Work required — Of all the entries below, retype only the lines from the one with "Студии Артемия Лебедева (171, 2482)" through the one with "Сервис [button] (31, 2306)", exactly as they appear.

Records for processing —
○ ○ ○ ○ ○ ○ ○

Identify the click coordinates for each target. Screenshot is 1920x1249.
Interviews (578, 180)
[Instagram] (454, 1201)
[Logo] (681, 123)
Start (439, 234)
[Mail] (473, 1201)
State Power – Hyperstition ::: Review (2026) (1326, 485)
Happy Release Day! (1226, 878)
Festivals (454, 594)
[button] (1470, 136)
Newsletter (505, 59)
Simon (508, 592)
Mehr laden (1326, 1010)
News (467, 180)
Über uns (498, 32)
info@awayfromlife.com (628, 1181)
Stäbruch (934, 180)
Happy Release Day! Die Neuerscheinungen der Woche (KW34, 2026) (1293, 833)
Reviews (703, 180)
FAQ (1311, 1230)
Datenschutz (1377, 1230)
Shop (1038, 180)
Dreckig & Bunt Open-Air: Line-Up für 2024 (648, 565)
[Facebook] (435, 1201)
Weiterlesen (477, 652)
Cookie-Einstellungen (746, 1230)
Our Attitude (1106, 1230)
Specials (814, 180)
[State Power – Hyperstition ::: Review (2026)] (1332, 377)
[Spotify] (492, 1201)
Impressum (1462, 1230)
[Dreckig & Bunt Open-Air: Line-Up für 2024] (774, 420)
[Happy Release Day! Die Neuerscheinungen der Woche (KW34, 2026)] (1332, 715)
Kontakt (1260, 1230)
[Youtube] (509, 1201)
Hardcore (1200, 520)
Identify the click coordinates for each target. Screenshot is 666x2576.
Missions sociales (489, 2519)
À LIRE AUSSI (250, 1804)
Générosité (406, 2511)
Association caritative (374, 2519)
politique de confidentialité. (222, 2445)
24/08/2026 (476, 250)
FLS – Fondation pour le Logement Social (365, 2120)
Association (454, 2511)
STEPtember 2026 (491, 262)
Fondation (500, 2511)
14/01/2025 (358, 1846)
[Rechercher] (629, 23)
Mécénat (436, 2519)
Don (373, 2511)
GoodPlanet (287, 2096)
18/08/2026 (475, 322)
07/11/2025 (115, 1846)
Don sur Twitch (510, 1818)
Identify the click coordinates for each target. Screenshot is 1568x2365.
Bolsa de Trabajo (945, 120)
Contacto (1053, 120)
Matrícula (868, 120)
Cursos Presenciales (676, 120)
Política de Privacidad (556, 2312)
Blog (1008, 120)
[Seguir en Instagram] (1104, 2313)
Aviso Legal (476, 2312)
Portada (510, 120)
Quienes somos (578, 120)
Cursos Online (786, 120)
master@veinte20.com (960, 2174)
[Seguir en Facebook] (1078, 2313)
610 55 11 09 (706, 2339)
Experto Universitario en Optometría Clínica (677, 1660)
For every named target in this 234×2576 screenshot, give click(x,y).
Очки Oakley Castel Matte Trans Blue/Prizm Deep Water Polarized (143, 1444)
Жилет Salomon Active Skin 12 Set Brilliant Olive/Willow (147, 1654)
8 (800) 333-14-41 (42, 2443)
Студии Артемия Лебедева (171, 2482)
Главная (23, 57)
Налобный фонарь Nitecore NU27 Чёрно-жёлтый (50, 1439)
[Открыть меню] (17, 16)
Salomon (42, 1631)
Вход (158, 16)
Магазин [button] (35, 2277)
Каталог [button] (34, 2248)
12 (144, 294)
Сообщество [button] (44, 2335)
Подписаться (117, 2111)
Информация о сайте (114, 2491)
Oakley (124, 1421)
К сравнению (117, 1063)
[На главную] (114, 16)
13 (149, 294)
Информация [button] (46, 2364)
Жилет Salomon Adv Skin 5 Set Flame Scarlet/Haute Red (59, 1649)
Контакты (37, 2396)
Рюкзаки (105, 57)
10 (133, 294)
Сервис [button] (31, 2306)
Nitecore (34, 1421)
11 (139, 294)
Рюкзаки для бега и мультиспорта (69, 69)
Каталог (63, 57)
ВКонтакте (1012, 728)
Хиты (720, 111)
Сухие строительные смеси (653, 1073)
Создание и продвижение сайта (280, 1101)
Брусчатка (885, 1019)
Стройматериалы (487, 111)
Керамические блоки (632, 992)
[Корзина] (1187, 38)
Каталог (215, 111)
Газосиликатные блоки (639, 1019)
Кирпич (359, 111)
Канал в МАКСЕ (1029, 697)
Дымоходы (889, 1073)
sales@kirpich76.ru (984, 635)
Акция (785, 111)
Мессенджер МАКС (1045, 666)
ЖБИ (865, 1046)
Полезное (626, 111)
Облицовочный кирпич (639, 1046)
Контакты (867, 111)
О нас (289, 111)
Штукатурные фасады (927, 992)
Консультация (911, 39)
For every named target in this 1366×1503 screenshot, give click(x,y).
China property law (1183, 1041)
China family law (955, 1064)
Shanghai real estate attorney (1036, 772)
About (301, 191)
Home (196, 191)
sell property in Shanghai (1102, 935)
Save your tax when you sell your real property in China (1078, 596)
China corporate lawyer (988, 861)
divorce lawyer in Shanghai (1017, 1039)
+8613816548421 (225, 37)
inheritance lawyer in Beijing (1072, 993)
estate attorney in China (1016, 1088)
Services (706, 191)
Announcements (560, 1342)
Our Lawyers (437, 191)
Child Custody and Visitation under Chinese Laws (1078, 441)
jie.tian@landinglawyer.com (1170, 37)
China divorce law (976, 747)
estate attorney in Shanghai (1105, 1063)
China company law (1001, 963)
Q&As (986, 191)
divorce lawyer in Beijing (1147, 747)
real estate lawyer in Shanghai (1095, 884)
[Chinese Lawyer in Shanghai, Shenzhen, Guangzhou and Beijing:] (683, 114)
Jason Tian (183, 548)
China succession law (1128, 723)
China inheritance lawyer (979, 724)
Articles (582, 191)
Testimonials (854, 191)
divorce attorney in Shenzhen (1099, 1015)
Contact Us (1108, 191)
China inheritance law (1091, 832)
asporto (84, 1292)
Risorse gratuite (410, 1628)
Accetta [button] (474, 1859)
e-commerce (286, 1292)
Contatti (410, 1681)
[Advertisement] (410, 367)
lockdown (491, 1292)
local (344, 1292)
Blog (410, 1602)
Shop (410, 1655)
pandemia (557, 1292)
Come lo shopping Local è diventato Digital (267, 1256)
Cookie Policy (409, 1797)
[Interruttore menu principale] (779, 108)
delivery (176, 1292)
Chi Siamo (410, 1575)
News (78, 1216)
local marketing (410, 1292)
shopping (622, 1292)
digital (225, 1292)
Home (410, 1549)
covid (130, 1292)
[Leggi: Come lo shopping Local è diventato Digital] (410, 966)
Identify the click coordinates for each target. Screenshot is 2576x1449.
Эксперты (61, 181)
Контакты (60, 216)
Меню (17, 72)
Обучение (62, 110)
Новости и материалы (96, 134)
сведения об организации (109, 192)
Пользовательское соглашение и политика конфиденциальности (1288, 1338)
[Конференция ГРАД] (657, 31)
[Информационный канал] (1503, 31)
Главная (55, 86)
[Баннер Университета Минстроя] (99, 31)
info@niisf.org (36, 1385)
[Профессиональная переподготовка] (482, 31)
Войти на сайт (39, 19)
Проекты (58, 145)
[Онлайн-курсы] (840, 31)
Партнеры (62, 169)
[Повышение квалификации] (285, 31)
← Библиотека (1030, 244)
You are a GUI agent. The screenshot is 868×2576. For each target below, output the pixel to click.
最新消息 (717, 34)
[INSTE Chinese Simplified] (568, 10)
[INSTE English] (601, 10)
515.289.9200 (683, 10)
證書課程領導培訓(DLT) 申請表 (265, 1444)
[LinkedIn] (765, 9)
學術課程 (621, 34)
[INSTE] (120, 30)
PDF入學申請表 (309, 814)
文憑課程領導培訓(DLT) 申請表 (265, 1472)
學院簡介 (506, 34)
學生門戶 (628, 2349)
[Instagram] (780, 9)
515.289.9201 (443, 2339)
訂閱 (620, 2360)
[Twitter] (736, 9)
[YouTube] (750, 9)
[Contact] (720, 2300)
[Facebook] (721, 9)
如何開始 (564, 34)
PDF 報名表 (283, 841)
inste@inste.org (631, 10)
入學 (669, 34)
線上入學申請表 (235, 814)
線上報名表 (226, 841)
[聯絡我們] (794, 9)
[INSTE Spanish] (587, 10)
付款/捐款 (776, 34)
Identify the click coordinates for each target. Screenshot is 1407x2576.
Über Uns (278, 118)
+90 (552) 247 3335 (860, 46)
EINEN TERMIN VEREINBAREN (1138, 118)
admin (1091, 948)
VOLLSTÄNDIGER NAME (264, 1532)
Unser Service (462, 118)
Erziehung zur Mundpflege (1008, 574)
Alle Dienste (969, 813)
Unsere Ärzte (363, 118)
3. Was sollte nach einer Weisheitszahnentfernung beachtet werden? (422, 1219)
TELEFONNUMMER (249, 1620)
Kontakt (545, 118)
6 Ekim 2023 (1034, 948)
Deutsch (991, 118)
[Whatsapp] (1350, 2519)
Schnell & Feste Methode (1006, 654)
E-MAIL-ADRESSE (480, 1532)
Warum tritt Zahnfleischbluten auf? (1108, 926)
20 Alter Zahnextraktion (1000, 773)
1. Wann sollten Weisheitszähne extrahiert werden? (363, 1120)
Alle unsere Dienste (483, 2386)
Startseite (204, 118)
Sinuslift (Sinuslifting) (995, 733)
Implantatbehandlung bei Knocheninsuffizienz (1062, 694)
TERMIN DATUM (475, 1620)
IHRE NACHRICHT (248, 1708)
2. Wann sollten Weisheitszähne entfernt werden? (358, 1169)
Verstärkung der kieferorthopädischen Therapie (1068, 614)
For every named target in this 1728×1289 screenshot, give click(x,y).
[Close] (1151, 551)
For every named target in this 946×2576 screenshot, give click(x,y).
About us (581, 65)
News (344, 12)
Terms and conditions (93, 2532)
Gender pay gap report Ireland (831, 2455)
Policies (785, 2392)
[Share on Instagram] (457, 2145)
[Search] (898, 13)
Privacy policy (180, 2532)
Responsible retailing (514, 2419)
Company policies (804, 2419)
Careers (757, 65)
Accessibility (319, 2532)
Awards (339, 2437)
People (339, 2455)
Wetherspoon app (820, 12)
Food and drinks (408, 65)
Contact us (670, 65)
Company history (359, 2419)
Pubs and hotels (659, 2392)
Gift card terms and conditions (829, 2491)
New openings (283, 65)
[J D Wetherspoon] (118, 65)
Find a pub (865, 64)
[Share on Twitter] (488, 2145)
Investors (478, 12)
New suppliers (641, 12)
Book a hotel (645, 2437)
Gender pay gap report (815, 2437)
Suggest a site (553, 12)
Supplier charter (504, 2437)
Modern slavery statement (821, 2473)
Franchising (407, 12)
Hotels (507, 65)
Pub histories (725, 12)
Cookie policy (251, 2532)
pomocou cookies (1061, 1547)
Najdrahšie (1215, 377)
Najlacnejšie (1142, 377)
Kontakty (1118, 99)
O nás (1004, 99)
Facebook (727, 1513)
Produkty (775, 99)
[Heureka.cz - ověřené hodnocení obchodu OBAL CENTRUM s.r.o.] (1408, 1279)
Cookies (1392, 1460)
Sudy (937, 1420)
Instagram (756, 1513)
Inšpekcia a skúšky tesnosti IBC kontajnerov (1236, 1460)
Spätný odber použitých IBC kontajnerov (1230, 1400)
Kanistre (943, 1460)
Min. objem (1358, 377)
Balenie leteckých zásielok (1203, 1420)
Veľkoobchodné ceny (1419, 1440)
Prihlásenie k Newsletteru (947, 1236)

○ ○ ○ ○ ○ ○ ○

Answer below —
Студии Артемия Лебедева (171, 2482)
Главная (23, 57)
Налобный фонарь Nitecore NU27 Чёрно-жёлтый (50, 1439)
[Открыть меню] (17, 16)
Salomon (42, 1631)
Вход (158, 16)
Магазин [button] (35, 2277)
Каталог [button] (34, 2248)
12 (144, 294)
Сообщество [button] (44, 2335)
Подписаться (117, 2111)
Информация о сайте (114, 2491)
Oakley (124, 1421)
К сравнению (117, 1063)
[На главную] (114, 16)
13 (149, 294)
Информация [button] (46, 2364)
Жилет Salomon Adv Skin 5 Set Flame Scarlet/Haute Red (59, 1649)
Контакты (37, 2396)
Рюкзаки (105, 57)
10 (133, 294)
Сервис [button] (31, 2306)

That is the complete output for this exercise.